### INSTRUCTIONS FOR THE TASK
Every line of the listing below should be written out exactly.

= Beginning of Section =

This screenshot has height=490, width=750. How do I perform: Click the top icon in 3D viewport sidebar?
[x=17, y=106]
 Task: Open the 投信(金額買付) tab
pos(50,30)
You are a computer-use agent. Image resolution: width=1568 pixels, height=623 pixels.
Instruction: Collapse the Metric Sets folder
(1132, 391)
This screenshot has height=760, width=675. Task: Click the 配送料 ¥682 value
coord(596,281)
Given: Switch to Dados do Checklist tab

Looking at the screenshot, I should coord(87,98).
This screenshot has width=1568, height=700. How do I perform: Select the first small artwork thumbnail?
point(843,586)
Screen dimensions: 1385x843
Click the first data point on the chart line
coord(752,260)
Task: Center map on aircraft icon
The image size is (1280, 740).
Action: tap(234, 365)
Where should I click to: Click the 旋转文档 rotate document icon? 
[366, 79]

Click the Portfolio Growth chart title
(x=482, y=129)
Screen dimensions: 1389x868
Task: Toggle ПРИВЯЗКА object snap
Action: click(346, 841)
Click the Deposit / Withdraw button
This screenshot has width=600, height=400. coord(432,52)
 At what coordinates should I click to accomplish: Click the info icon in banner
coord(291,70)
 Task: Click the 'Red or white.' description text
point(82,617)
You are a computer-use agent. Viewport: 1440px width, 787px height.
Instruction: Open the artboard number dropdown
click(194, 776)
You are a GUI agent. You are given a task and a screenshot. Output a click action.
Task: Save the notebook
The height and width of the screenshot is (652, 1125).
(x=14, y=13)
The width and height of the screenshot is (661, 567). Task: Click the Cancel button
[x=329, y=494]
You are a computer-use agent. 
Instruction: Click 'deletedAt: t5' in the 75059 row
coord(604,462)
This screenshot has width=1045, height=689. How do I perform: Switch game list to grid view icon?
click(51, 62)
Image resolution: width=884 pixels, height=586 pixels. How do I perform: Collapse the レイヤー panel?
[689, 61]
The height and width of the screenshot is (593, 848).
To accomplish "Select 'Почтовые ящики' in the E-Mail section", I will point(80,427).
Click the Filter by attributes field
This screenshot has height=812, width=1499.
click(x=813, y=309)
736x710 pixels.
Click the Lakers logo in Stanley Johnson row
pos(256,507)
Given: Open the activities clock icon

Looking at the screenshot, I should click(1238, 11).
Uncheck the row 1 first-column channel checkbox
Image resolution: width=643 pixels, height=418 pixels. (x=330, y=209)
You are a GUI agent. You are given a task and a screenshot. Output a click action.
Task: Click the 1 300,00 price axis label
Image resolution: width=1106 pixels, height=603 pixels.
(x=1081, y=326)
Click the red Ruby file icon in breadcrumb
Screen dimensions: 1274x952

= End of Section =

### TASK OUTPUT
This screenshot has height=490, width=750. How do I perform: Click the top icon in 3D viewport sidebar?
[x=17, y=106]
 Task: Open the 投信(金額買付) tab
pos(50,30)
You are a computer-use agent. Image resolution: width=1568 pixels, height=623 pixels.
Instruction: Collapse the Metric Sets folder
(1132, 391)
This screenshot has height=760, width=675. Task: Click the 配送料 ¥682 value
coord(596,281)
Given: Switch to Dados do Checklist tab

Looking at the screenshot, I should coord(87,98).
This screenshot has width=1568, height=700. How do I perform: Select the first small artwork thumbnail?
point(843,586)
Screen dimensions: 1385x843
Click the first data point on the chart line
coord(752,260)
Task: Center map on aircraft icon
The image size is (1280, 740).
Action: tap(234, 365)
Where should I click to: Click the 旋转文档 rotate document icon? 
[366, 79]

Click the Portfolio Growth chart title
(x=482, y=129)
Screen dimensions: 1389x868
Task: Toggle ПРИВЯЗКА object snap
Action: click(346, 841)
Click the Deposit / Withdraw button
This screenshot has width=600, height=400. coord(432,52)
 At what coordinates should I click to accomplish: Click the info icon in banner
coord(291,70)
 Task: Click the 'Red or white.' description text
point(82,617)
You are a computer-use agent. Viewport: 1440px width, 787px height.
Instruction: Open the artboard number dropdown
click(194, 776)
You are a GUI agent. You are given a task and a screenshot. Output a click action.
Task: Save the notebook
The height and width of the screenshot is (652, 1125).
(x=14, y=13)
The width and height of the screenshot is (661, 567). Task: Click the Cancel button
[x=329, y=494]
You are a computer-use agent. 
Instruction: Click 'deletedAt: t5' in the 75059 row
coord(604,462)
This screenshot has width=1045, height=689. How do I perform: Switch game list to grid view icon?
click(51, 62)
Image resolution: width=884 pixels, height=586 pixels. How do I perform: Collapse the レイヤー panel?
[689, 61]
The height and width of the screenshot is (593, 848).
To accomplish "Select 'Почтовые ящики' in the E-Mail section", I will point(80,427).
Click the Filter by attributes field
This screenshot has height=812, width=1499.
click(x=813, y=309)
736x710 pixels.
Click the Lakers logo in Stanley Johnson row
pos(256,507)
Given: Open the activities clock icon

Looking at the screenshot, I should click(1238, 11).
Uncheck the row 1 first-column channel checkbox
Image resolution: width=643 pixels, height=418 pixels. (x=330, y=209)
You are a GUI agent. You are given a task and a screenshot. Output a click action.
Task: Click the 1 300,00 price axis label
Image resolution: width=1106 pixels, height=603 pixels.
(x=1081, y=326)
Click the red Ruby file icon in breadcrumb
Screen dimensions: 1274x952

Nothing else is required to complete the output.